**Task instructions**:
Range to reproduce from the entries below: the line with "Viewport: 1827px width, 953px height.", the line with "Given: Enable Big request rows", and every line in between. Give them exactly and give nothing else.

**Records contained in a dataset**:
• • • • • • •
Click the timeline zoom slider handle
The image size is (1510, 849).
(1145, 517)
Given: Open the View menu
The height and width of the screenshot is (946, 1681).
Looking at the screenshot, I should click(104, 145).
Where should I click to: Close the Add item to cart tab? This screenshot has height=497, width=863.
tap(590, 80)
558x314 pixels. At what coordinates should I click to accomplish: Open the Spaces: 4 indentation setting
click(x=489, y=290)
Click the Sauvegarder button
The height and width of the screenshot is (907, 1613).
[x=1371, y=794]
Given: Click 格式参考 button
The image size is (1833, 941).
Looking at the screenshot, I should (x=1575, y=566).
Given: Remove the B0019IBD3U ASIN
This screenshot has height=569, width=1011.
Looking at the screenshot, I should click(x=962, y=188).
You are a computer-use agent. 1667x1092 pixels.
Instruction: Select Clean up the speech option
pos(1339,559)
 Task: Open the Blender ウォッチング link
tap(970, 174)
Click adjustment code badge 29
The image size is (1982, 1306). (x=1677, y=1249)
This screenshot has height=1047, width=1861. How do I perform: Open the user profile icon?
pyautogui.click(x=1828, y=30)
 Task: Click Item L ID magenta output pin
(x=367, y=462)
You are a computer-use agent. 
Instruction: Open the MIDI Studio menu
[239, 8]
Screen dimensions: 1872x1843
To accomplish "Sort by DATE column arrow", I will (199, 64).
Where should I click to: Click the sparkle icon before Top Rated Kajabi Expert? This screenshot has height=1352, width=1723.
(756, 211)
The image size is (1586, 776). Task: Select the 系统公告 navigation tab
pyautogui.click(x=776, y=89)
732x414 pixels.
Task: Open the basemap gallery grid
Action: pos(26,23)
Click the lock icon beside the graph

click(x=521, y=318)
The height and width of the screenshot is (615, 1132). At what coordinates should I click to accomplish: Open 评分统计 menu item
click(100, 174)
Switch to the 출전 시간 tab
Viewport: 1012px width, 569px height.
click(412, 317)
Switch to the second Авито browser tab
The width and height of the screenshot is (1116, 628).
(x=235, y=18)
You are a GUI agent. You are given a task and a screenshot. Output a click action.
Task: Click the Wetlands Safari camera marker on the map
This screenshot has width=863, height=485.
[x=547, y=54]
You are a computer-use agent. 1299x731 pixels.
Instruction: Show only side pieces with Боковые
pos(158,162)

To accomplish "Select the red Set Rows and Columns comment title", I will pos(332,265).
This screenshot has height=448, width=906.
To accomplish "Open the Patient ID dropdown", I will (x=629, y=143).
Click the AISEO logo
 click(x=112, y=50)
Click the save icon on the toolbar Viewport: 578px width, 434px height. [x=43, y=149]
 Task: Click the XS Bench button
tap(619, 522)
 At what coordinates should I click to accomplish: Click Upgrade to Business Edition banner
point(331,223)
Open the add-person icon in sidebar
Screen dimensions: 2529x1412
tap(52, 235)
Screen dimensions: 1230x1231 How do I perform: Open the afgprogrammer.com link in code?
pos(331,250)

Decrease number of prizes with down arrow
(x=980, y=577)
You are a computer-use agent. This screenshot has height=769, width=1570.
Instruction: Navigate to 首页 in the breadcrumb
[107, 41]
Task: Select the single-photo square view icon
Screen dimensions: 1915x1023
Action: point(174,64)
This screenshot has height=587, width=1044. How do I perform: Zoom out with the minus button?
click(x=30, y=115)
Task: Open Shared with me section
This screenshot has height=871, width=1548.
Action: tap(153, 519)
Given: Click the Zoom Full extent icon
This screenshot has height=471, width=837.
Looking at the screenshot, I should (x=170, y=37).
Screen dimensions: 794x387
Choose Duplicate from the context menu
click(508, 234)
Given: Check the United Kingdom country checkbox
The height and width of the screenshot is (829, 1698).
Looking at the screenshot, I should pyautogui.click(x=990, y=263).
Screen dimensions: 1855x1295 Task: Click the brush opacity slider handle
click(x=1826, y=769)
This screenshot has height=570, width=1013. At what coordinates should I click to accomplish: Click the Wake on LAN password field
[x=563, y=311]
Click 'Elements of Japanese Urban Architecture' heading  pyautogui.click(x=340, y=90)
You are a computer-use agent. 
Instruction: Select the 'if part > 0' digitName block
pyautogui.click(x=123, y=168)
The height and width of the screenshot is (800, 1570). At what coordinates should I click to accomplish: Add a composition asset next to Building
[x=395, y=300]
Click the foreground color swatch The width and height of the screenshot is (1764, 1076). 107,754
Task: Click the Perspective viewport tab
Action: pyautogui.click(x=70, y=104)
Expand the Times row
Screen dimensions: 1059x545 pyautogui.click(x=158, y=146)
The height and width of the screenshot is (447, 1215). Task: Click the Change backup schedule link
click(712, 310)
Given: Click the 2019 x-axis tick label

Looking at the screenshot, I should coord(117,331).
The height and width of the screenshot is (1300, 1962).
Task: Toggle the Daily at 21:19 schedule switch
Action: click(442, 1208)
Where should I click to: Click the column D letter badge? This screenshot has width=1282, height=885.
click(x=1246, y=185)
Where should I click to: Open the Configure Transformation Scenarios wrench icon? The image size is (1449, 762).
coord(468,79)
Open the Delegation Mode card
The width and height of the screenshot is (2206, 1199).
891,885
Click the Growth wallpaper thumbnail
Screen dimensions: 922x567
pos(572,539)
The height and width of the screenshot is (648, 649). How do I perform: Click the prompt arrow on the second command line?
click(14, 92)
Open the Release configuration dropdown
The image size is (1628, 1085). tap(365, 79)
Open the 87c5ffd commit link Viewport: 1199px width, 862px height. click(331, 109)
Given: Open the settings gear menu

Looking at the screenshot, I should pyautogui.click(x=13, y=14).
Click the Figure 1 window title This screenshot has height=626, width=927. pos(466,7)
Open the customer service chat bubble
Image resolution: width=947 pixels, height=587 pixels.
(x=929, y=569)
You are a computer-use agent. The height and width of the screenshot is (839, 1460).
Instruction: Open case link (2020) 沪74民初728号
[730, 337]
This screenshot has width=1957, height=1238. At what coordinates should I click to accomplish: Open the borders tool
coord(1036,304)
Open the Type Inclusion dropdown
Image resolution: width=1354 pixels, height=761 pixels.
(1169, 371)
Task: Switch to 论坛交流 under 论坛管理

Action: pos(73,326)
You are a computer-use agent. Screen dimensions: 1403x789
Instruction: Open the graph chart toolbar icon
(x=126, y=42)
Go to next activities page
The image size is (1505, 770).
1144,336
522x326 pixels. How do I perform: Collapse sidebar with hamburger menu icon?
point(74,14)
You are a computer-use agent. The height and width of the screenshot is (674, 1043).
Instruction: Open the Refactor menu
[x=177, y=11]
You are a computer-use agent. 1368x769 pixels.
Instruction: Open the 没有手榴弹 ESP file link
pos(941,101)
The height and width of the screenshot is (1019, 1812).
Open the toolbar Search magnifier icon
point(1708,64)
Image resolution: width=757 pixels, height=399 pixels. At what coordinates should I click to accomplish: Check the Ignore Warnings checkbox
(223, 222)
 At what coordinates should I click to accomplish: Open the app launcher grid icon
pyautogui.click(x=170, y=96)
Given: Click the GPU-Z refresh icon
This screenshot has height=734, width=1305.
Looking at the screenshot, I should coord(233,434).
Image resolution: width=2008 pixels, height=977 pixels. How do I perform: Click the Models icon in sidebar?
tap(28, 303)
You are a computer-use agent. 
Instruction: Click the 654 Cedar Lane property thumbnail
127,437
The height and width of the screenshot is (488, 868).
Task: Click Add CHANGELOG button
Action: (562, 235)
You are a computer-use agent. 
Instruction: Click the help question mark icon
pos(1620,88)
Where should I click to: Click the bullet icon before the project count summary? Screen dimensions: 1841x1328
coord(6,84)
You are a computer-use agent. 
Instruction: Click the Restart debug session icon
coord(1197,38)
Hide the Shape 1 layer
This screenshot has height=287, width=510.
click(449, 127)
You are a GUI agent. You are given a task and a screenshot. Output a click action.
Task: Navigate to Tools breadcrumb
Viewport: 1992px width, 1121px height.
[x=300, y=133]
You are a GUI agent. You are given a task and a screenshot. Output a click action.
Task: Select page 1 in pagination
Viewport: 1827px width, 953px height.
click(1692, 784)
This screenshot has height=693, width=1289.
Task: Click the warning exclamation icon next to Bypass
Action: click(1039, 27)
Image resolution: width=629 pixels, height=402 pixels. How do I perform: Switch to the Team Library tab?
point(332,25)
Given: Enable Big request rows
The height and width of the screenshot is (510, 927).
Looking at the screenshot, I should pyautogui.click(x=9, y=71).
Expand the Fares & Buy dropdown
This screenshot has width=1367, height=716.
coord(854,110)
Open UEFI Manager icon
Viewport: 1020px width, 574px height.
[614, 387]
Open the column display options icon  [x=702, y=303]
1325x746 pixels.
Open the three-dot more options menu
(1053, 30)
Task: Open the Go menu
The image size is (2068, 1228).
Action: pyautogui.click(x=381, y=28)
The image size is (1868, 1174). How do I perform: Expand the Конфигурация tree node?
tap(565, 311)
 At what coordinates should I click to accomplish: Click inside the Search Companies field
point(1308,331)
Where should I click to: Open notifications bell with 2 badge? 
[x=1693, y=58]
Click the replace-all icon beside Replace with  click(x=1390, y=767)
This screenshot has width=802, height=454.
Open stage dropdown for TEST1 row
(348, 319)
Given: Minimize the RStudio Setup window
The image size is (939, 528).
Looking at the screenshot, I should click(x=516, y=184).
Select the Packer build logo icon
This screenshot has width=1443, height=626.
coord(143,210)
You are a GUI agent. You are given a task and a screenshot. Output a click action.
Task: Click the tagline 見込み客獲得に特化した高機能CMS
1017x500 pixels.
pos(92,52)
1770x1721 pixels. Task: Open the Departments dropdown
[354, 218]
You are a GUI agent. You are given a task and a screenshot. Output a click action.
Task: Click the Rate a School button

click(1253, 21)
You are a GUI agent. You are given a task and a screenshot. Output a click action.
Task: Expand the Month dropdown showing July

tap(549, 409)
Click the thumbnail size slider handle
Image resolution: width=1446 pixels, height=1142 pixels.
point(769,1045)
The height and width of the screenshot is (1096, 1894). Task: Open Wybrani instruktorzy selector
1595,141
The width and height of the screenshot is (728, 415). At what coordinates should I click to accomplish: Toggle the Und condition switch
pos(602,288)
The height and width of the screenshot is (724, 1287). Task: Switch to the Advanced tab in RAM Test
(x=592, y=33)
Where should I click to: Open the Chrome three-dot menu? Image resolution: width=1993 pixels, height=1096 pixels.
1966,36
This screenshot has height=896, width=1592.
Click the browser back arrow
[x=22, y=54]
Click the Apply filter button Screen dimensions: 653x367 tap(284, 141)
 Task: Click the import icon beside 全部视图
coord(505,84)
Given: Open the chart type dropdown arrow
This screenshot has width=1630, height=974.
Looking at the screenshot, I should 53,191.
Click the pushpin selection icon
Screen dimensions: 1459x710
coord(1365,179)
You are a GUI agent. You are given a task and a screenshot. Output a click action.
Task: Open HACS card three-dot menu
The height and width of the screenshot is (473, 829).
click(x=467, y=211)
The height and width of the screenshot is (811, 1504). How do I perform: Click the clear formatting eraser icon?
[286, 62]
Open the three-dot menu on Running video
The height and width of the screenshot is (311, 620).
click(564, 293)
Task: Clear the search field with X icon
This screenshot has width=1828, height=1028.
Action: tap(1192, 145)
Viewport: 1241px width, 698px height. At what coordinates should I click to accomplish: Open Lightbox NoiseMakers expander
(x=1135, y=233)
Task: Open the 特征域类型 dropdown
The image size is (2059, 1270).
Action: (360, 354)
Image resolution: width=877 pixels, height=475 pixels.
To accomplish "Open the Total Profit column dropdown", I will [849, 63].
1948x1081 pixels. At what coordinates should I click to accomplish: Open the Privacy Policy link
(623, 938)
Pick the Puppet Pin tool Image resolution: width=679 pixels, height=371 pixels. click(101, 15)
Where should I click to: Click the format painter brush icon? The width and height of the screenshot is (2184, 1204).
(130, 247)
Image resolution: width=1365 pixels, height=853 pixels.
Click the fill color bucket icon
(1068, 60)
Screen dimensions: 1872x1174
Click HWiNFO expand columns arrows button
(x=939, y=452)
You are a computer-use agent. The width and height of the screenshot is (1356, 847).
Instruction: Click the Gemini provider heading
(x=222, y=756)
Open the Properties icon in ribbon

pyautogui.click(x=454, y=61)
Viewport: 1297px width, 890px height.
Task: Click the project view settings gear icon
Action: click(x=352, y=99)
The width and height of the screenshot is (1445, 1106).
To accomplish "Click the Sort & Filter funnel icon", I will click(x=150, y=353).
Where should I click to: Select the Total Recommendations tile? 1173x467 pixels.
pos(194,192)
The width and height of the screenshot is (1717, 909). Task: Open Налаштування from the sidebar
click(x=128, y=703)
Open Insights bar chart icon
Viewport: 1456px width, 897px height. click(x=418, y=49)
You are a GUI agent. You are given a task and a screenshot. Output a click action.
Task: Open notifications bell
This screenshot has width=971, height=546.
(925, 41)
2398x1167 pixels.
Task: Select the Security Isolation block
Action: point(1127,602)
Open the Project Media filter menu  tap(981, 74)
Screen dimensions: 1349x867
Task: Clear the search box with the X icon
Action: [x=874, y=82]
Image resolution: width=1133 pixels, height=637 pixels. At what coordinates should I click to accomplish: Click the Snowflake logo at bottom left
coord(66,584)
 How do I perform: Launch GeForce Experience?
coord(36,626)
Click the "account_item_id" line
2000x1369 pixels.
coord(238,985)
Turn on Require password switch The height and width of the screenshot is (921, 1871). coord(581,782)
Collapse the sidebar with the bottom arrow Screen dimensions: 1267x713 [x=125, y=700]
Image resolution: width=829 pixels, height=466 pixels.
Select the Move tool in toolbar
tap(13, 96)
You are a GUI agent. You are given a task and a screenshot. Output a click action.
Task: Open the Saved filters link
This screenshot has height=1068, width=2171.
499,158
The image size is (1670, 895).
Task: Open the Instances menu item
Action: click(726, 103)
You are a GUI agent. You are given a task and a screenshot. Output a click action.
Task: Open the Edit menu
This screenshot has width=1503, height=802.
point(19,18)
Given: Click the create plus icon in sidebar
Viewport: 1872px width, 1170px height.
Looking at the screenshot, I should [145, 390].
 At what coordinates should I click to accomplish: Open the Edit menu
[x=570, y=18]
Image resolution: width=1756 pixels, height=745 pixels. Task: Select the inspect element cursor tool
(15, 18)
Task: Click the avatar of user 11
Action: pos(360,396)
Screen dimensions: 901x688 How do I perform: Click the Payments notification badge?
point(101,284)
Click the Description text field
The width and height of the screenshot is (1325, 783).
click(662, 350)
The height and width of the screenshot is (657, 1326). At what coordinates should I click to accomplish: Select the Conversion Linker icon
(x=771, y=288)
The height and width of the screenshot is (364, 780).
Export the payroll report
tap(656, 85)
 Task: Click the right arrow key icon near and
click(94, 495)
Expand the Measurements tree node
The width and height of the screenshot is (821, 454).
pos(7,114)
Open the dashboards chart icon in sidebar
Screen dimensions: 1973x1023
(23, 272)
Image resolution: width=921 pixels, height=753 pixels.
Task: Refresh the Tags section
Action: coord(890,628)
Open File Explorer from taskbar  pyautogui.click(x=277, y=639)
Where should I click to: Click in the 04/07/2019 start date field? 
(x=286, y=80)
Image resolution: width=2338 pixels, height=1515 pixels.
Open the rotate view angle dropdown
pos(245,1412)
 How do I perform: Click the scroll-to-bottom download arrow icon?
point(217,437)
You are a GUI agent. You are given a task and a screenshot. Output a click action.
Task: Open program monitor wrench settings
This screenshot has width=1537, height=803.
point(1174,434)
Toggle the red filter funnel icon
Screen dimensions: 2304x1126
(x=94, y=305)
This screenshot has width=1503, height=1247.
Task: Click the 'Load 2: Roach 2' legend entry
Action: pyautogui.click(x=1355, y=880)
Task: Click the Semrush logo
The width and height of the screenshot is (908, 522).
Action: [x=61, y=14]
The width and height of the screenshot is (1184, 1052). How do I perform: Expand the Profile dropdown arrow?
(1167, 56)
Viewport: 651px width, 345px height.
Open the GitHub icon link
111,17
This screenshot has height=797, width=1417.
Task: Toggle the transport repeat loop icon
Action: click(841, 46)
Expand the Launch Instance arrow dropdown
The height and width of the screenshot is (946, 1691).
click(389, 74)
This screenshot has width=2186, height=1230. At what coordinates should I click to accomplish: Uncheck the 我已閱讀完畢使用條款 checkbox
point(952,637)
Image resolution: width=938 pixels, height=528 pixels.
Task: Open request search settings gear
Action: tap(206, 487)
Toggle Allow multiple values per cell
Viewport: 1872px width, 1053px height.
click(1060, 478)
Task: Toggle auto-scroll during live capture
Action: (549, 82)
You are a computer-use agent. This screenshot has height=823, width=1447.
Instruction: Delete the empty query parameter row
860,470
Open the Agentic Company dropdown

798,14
• • • • • • •
**Written response**:
Viewport: 1827px width, 953px height.
click(1692, 784)
This screenshot has height=693, width=1289.
Task: Click the warning exclamation icon next to Bypass
Action: click(1039, 27)
Image resolution: width=629 pixels, height=402 pixels. How do I perform: Switch to the Team Library tab?
point(332,25)
Given: Enable Big request rows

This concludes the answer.